Two hundred and forty-four interviews. Hundreds of hours of conversations. And one overwhelming feeling: deep gratitude.

When I launched this podcast, I wasn’t trying to define what it means to be a badass. I was trying to understand it. What makes a woman resilient? Where does courage come from when life knocks you flat? How do women reclaim their power after loss, failure, betrayal, illness, ageism, or invisibility?

After 244 conversations, I can tell you this:

Being a badass has very little to do with bravado—and everything to do with becoming.

As one guest, Becky Galli told me, “Sometimes the challenges that women face, no matter how significant, can lead to opening up new opportunities.”


Badass Is Not a Personality Type

The women I interviewed were founders, executives, entrepreneurs, artists, activists, athletes, caregivers, healers, and reinventors. Some were bold and outspoken. Others were quiet, thoughtful, and deeply introspective.

What they shared wasn’t a personality trait.
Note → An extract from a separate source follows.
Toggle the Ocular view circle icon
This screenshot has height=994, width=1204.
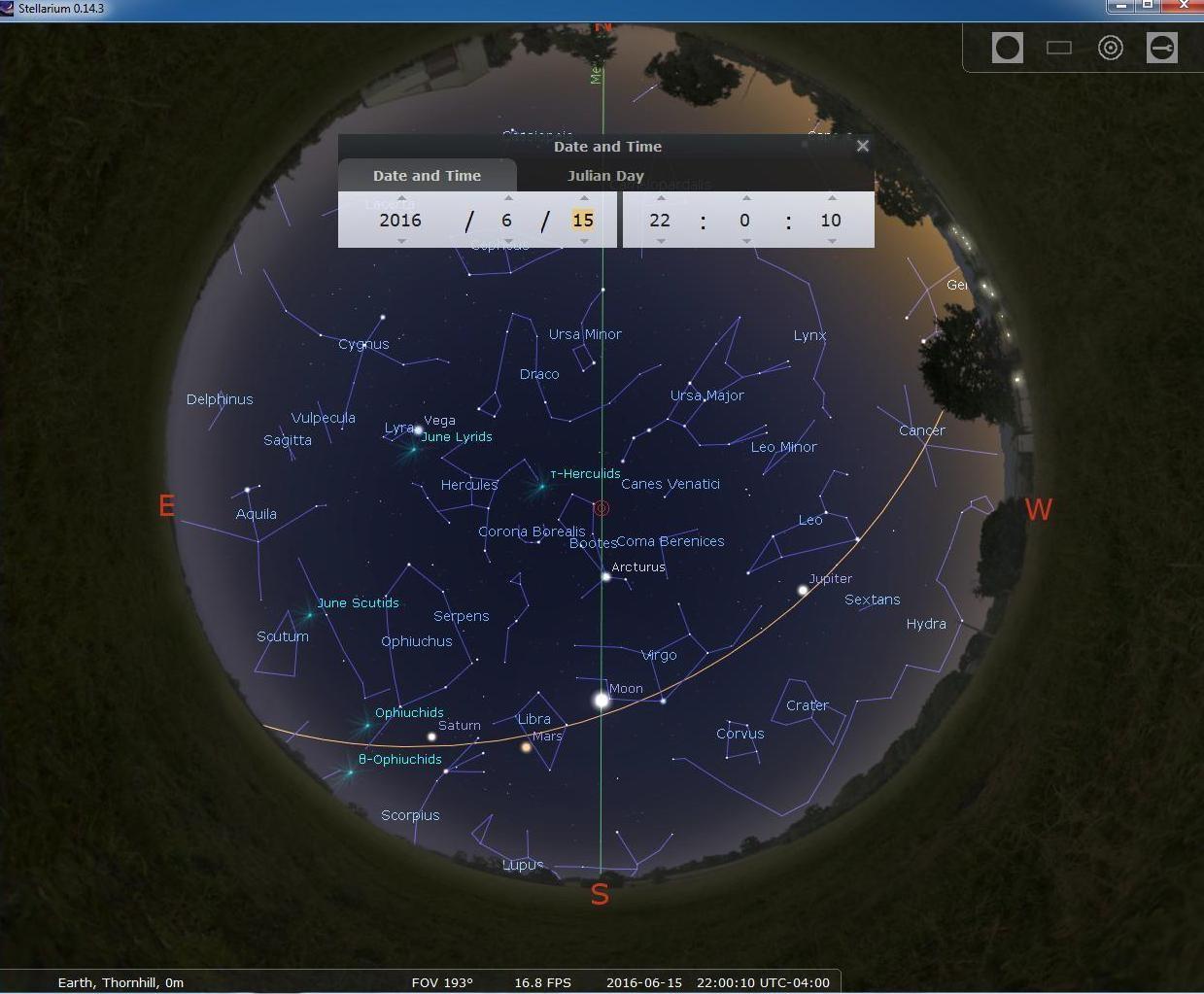pyautogui.click(x=1007, y=48)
It was a choice.

A badass is not the loudest voice in the room. She’s the woman who decides—again and again—not to abandon herself.

She listens to her inner knowing even when it contradicts expectations.
She speaks the truth even when her voice shakes.
She walks away from what no longer fits, even when it costs her status, certainty, or approval.
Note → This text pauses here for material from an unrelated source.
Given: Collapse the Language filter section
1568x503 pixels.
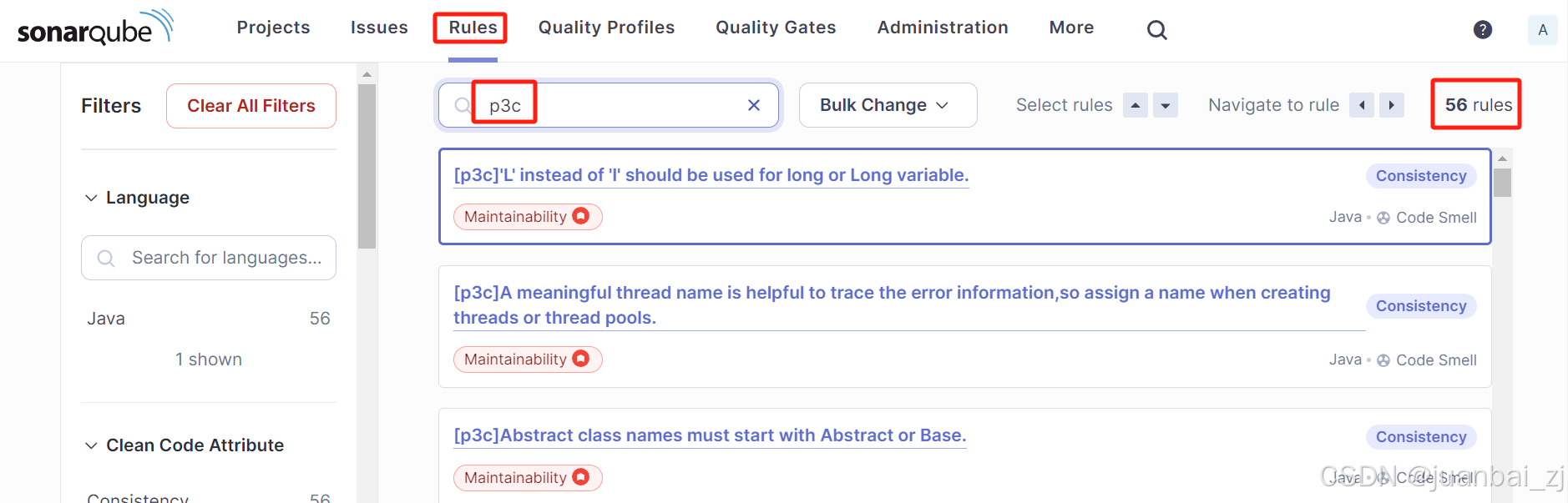Looking at the screenshot, I should pyautogui.click(x=91, y=198).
Badassery is not fearlessness. It’s fear plus forward motion.

Or, as another guest, Pam Luk put it, “Fear is really trying to protect you from things that could hurt you, but it also keeps you from the really good stuff that could come from trying something new.”


Courage Is Built in the Hardest Moments

Nearly every woman I spoke with could point to a defining challenge:

  • A career derailment or public failure
  • A health crisis that forced a reckoning
  • A divorce, death, or devastating loss
  • Being dismissed, underestimated, or erased because of age or gender
  • A moment when the life she built no longer felt like her own

What struck me wasn’t the hardship itself—it was what came after.

Courage didn’t appear as a lightning bolt. It arrived quietly, through small decisions:

  • To ask for help
  • To rest instead of push
  • To say no without apology
  • To begin again, imperfectly

Resilience, I learned, isn’t about “bouncing back.” It’s about bouncing forward—changed, wiser, and more self-trusting than before.

Bianca Best shared her motivation: “I have always leaned into pursuing what has excited me and followed the potential opportunities, even if I felt a bit scared.”